▶ GIVEN TASK: Report every line in the entries below that contains the word "Google".

== RECORDED DATA ==

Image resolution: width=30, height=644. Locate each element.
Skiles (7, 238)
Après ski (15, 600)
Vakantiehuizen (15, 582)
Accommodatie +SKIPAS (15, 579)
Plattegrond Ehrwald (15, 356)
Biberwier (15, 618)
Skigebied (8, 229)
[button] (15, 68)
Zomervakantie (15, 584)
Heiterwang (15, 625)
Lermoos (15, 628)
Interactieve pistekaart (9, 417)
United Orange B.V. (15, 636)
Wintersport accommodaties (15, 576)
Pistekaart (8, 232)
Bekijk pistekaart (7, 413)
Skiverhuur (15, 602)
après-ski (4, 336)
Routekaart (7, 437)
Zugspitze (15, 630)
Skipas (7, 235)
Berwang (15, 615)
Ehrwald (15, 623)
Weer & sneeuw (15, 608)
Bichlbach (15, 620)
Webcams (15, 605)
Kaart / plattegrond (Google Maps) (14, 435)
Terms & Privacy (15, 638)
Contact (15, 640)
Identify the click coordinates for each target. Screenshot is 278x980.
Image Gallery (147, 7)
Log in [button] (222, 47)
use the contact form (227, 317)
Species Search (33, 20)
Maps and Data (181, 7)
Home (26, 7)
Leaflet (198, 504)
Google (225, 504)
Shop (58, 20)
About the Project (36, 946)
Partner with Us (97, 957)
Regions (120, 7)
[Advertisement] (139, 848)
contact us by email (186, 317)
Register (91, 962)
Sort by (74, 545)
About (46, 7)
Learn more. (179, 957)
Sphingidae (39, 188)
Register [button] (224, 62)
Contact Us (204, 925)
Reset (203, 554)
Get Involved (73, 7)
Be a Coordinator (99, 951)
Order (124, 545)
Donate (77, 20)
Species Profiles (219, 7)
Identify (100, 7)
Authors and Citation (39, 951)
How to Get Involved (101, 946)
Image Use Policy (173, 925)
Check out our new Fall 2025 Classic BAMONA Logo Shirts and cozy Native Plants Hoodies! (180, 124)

===

▶ OUTPUT OF THE TASK:
Kaart / plattegrond (Google Maps) (14, 435)
Google (225, 504)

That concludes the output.